The result should be the line with "services (251, 2237)" followed by every remaining line of the entries, each reproduced exactly, with nothing else.

Collected data entries:
※

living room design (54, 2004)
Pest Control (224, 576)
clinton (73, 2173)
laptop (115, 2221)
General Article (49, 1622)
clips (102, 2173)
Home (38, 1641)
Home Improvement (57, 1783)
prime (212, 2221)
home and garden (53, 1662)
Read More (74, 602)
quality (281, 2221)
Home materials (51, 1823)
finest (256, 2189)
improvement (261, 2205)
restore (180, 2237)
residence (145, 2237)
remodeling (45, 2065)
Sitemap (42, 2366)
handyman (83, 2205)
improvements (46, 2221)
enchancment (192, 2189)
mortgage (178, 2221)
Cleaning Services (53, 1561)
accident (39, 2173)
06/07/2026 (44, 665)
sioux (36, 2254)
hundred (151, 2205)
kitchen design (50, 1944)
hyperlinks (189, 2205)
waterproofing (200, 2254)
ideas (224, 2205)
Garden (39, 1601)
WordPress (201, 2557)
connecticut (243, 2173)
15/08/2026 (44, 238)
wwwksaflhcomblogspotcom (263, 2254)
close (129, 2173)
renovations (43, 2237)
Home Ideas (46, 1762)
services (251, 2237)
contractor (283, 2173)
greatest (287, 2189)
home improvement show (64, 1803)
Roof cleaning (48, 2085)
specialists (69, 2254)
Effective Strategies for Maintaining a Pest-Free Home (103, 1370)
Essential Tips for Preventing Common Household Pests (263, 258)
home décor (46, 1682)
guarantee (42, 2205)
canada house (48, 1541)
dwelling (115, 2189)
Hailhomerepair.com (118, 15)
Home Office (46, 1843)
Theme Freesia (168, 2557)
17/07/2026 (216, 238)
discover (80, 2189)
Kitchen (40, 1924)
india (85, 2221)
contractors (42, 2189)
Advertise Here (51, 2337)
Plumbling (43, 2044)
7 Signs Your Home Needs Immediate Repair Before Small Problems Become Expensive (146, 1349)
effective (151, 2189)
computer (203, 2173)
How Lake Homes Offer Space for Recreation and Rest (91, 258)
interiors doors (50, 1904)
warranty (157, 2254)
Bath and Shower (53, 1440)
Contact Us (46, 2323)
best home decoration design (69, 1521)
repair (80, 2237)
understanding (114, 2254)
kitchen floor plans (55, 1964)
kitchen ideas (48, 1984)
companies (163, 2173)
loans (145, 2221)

※

*OUTPUT OF THE EXERCISE:*
services (251, 2237)
contractor (283, 2173)
greatest (287, 2189)
home improvement show (64, 1803)
Roof cleaning (48, 2085)
specialists (69, 2254)
Effective Strategies for Maintaining a Pest-Free Home (103, 1370)
Essential Tips for Preventing Common Household Pests (263, 258)
home décor (46, 1682)
guarantee (42, 2205)
canada house (48, 1541)
dwelling (115, 2189)
Hailhomerepair.com (118, 15)
Home Office (46, 1843)
Theme Freesia (168, 2557)
17/07/2026 (216, 238)
discover (80, 2189)
Kitchen (40, 1924)
india (85, 2221)
contractors (42, 2189)
Advertise Here (51, 2337)
Plumbling (43, 2044)
7 Signs Your Home Needs Immediate Repair Before Small Problems Become Expensive (146, 1349)
effective (151, 2189)
computer (203, 2173)
How Lake Homes Offer Space for Recreation and Rest (91, 258)
interiors doors (50, 1904)
warranty (157, 2254)
Bath and Shower (53, 1440)
Contact Us (46, 2323)
best home decoration design (69, 1521)
repair (80, 2237)
understanding (114, 2254)
kitchen floor plans (55, 1964)
kitchen ideas (48, 1984)
companies (163, 2173)
loans (145, 2221)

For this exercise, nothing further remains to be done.